Re: Ceph, container and memory

Mark Nelson <mnelson@xxxxxxxxxx> · Thu, 7 Mar 2019 09:31:01 -0600

On 3/7/19 9:26 AM, Sage Weil wrote:
On Thu, 7 Mar 2019, Sage Weil wrote:
On Thu, 7 Mar 2019, Sebastien Han wrote:
Let me take back something, afterthoughts, yes "memory.request" is
what we are interested in, the only thing is that there is no
/sys/fs/cgroup/memory equivalent.
Okay, if that's the case, then we have to take the limit from the
kubernetes-specific environment variable.  The downside is it's
kube-specific, but so be it.

If we take the OSD example, we could set REQUEST to 1GB and LIMIT to
2GB (making up numbers again) which leaves 1GB for backfilling and
other stuff.
Just a side-note here: there is no longer an recovery vs non-recovery
memory utilization delta.  IIRC we even backported that config
osd_pg_log_{min,max}_entries change to luminous too.

The last thing is, as part of these 4GB how much do we want to give to
the osd_memory_target.
I think we should set osd_memory_target to POD_MEMORY_REQUEST if it's
non-zero.  If it is 0 and POD_MEMORY_LIMIT is set, I suggest .8 * that.
Hmm, I think the place to do that is here:

   https://github.com/ceph/ceph/blob/master/src/common/config.cc#L456

It's a bit awkward to parse the env variable into one of
{osd,mds,mon}_memory_target based on the daemon type, but it could be done
(once the others exist).

I wonder if, instead, we should have named the option just memory_target.
:/

sage

That's a very container-centric way of looking at things. ;)

Mark

sage

Thanks!
–––––––––
Sébastien Han
Principal Software Engineer, Storage Architect

"Always give 100%. Unless you're giving blood."

On Thu, Mar 7, 2019 at 9:51 AM Sebastien Han <shan@xxxxxxxxxx> wrote:
Replying to everyone in a batch:

* Yes, memory.limit is always >= memory.request. If memory.request is
unset and memory.limit then memory.request = memory.limit
k8s will refuse to schedule a POD if memory.limit < memory.request.
The interesting part, if memory.limit is set (e.g: 1GB) and
memory.request is unset, during the scheduling process, the scheduler
will do memory.request = memory.limit
However, once the POD is running, the env variables will respectively
be POD_MEMORY_LIMIT=1GB (in bytes) POD_MEMORY_REQUEST=0... So that's
confusing.
Generally, we do care about both LIMIT and REQUEST because REQUEST is
only used for scheduling so someone could do memory.request = 512MB
and memory.limit 1GB to make sure the POD can be scheduled.
In the Ceph context, this makes perfect sense since, for example, an
OSD might need (making numbers up) 2GB for REQUEST (memory consumed
80% of the time but 4GB for LIMIT ("burstable" when we backfill).
So we should read LIMIT only I believe and apply our thresholds based
on the value we read if = 0.

* The current Rook PR: https://github.com/rook/rook/pull/2764, which
sets both osd_memory_target and mds_cache_memory_limit at startup on
the daemon CLI.
I consider this as temporary until we get this done in Ceph natively
(by reading env vars).

* LIMIT is what should be considered as the actual memory pool
available for a daemon, auto-tuning should be done based on that
value, thresholds and alerts too.

* The cgroup equivalent of POD_MEMORY_LIMIT is
"/sys/fs/cgroup/memory/memory.limit_in_bytes"
If memory.limit_in_bytes is equal to 9223372036854771712 then there is
no limit and we shouldn't probably tune anything or try to come up
with a formula.
There is also memory.usage_in_bytes that can be useful.

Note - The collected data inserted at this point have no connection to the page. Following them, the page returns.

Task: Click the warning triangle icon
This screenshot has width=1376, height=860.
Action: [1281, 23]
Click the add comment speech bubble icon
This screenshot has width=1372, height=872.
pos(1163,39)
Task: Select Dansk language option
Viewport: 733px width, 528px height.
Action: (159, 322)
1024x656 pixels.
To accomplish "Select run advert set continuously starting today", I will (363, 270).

* The route to uniformity with *_memory_limit is something that would
help us in the short term to configure orchestrator where the long run
will be Ceph tuning that variable on its own.

Thanks!
–––––––––
Sébastien Han
Principal Software Engineer, Storage Architect

"Always give 100%. Unless you're giving blood."

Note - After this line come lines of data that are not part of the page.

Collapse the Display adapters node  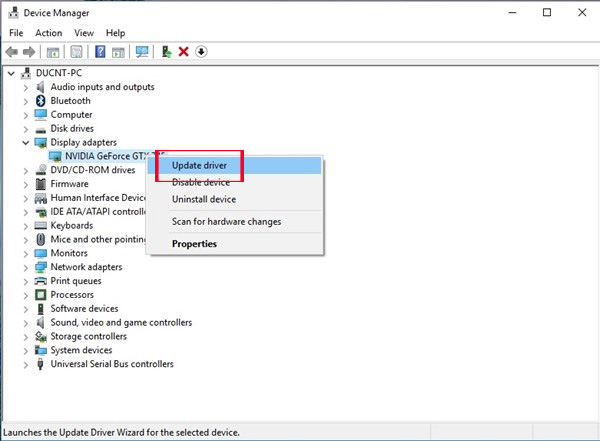(25, 143)
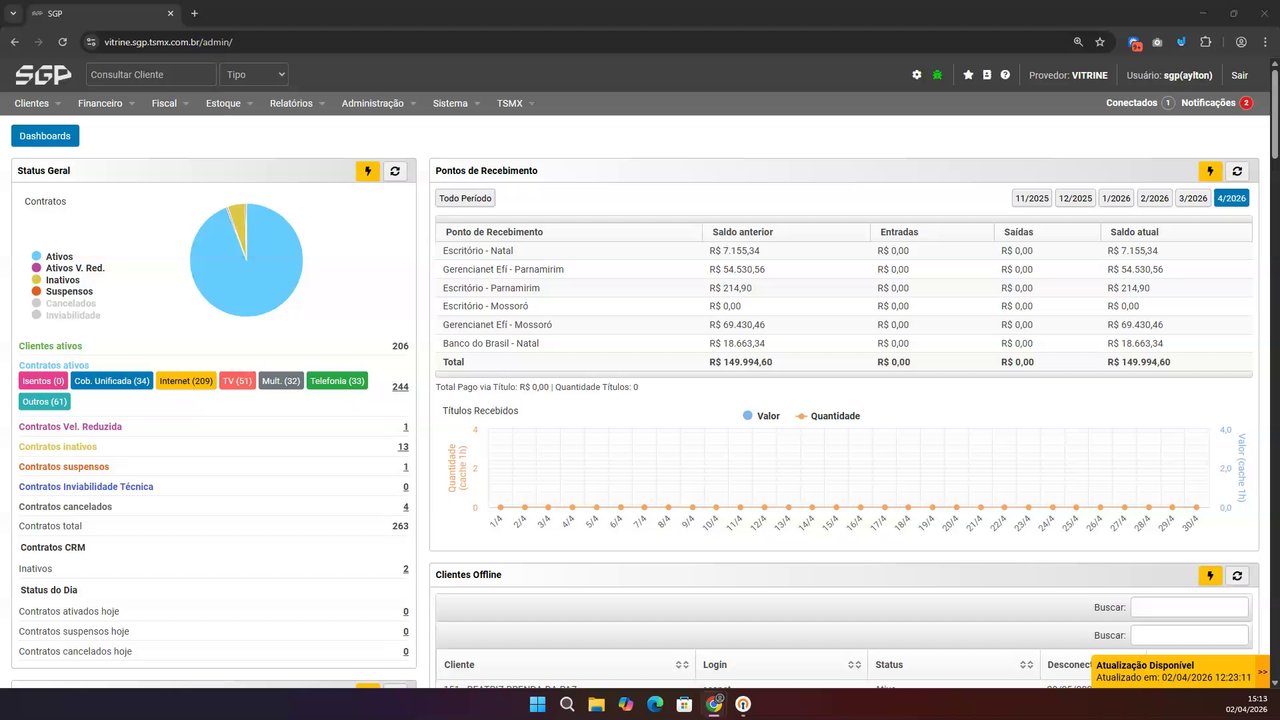1280x720 pixels.
Task: Click the green bug icon
Action: [937, 75]
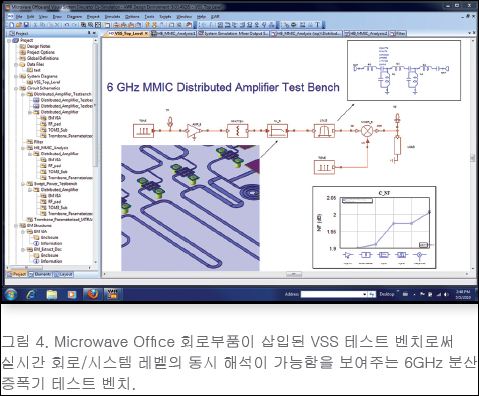Select the mixer block in the system diagram
The image size is (479, 396).
click(x=367, y=131)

On Tue, Mar 5, 2019 at 7:06 PM Mark Nelson <mnelson@xxxxxxxxxx> wrote:

On 3/5/19 11:51 AM, Patrick Donnelly wrote:
On Tue, Mar 5, 2019 at 8:41 AM Sage Weil <sage@xxxxxxxxxxxx> wrote:
If memory.requests is omitted for a container, it defaults to limits.
If memory.limits is not set, it defaults to 0 (unbounded).
If none of these 2 are specified then we don't tune anything because
we don't really know what to do.

So far I've collected a couple of Ceph flags that are worth tuning:

* mds_cache_memory_limit
* osd_memory_target

These flags will be passed at instantiation time for the MDS and the OSD daemon.
Since most of the daemons have some cache flag, it'll be nice to unify
them with a new option --{daemon}-memory-target.
Currently I'm exposing POD properties via env var too that Ceph can
consume later for more autotuning (POD_{MEMORY,CPU}_LIMIT,
POD_{CPU,MEMORY}_REQUEST.
Ignoring mds_cache_memory_limit for now; I think we should wait until we
have mds_memory_target before doing any magic there.

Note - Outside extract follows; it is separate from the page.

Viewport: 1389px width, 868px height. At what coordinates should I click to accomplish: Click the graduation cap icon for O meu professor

For the osd_memory_target, though, I think we could make the OSD pick up
on the POD_MEMORY_REQUEST variable and, if present, set osd_memory_target
to that value.  Or, instead of putting the burden on ceph, simply have
rook pass --osd-memory-target on the command line, or (post-startup) do
'ceph daemon osd.N config set osd_memory_target ...'.  (The advantage of
the latter is that it can more easily be overridden at runtime.)
Is POD_MEMORY_LIMIT|REQUEST standardized somewhere? Using an
environment variable to communicate resource restrictions is useful
but also hard to change on-the-fly. Can we (Ceph) read this
information from the cgroup the Ceph daemon has been assigned to?
Reducing the amount of configuration is one of our goals so if we can
make Ceph more aware of its environment as far as resource
constraints, we should go that route.

The MDS should self-configure mds_cache_memory_limit based on
memory.requests. That takes the magic formula out of the hands of
users and forgetful devs :)

I'm not sure we have any specific action on the POD_MEMORY_LIMIT value..
the OSD should really be aiming for the REQUEST value instead.
I agree we should focus on memory.requests.

I mentioned it in another doc, but I suspect it would be fairly easy to
adapt the osd_memory_limit and autotuner code to work in the mds so long
as we can adjust mds_cache_memory_limit on the fly.  It would be really
nice to have all of the daemons conform to standard *_memory_limit
interface.  That's useful both inside a container environment and on
bare metal.

Mark